Dasatinib appeared to be associated with statistically significantly more grade 3/4 haematological adverse events and any grade non-haematological adverse events compared to nilotinib 300 mg and 400 mg.
 

9. Clinical Claim

Dasatinib vs. Imatinib 400 mg

The submission described dasatinib as superior in terms of comparative effectiveness and having a different safety profile compared with imatinib 400 mg/day.

The PBAC accepted that although dasatinib is superior to imatinib 400 mg daily based on CCyR, the Committee did not accept that this predicts superiority for progression free survival or overall survival. The PBAC also did not accept the claim regarding the safety profile. The PBAC noted that imatinib 400 mg is associated with more drug related AEs of any grade, but that dasatinib is associated with a greater proportion of Grade 3 or 4 AEs, indicating that dasatinib might be inferior in terms of safety compared with imatinib 400 mg.

Dasatinib vs. Imatinib 600 mg

The submission described dasatinib as similar and at least no worse in terms of comparative effectiveness and having an equivalent safety profile compared with imatinib 600 mg.

Dasatinib vs. Nilotinib 300 mg or 400 mg

The submission described dasatinib as no worse in terms of comparative effectiveness and having a different safety profile compared with nilotinib 300 mg or 400 mg.

The PBAC accepted that dasatinib is no worse in terms of comparative effectiveness compared with imatinib 600 mg or nilotinib 300 mg or 400 mg as the results of the indirect comparisons support the claim for non-inferior efficacy with respect to surrogate outcomes but noted that the point estimate for dasatinib, 1.17 (1.06, 1.28) is less than nilotinib 1.23 (1.11, 1.37).

The PBAC considered the claim of equivalent safety of dasatinib over imatinib 600 mg was uncertain as there was no pre-specified inferiority margin and the comparison was indirect. The claim of a different safety profile compared with nilotinib 300 mg or 400 mg was not considered appropriate, as dasatinib was associated with more adverse events.

10. Economic Analysis

Dasatinib versus Imatinib 400 mg

A trial-based economic evaluation was presented, based on the direct randomised trial (Study 056).

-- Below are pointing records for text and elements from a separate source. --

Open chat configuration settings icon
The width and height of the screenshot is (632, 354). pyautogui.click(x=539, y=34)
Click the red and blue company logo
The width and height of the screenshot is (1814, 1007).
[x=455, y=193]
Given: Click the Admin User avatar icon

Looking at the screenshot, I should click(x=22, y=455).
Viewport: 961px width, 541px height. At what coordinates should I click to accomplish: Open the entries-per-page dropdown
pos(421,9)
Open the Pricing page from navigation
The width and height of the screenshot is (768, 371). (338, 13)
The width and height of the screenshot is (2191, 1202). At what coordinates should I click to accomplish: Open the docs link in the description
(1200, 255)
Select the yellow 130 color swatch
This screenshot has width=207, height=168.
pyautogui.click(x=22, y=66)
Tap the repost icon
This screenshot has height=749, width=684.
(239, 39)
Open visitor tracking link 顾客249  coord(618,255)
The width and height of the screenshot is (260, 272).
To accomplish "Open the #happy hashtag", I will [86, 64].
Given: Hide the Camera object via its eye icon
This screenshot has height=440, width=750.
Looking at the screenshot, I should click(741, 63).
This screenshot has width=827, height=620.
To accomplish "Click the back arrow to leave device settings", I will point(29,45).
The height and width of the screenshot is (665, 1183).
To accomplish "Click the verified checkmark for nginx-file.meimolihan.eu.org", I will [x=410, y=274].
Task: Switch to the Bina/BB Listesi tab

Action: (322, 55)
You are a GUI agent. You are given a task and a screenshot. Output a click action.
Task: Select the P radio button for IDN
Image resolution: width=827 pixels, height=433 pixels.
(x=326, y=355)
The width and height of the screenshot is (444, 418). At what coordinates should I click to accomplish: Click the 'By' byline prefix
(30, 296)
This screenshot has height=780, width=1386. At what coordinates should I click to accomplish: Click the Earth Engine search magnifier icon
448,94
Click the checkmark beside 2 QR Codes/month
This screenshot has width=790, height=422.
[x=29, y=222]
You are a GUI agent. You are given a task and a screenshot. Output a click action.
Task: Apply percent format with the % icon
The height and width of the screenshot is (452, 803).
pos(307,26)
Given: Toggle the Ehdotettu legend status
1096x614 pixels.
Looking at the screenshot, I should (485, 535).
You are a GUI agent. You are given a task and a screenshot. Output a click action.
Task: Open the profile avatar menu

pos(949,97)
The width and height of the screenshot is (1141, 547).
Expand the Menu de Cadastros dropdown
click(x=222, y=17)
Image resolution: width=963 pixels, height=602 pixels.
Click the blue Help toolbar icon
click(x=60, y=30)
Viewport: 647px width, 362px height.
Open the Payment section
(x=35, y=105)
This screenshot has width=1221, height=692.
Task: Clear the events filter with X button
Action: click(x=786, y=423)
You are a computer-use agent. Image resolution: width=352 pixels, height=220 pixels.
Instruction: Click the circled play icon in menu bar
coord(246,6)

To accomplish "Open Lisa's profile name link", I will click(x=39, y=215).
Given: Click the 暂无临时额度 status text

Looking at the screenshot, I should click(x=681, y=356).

The patient population in the economic model presented in the submission was adult patients newly diagnosed with CML in the chronic phase, and this was directly derived from the Trial 056. The submission did not modify the patient data, because it stated that the patients in the trial are likely to be similar to the proposed PBS population. This may not have been appropriate given the exclusion of patients with cardiovascular or other significant co-morbidities, the lower mean age of participants and the potential over-representation of Asians within Study 056 who may have better CCyR outcomes compared to the general population.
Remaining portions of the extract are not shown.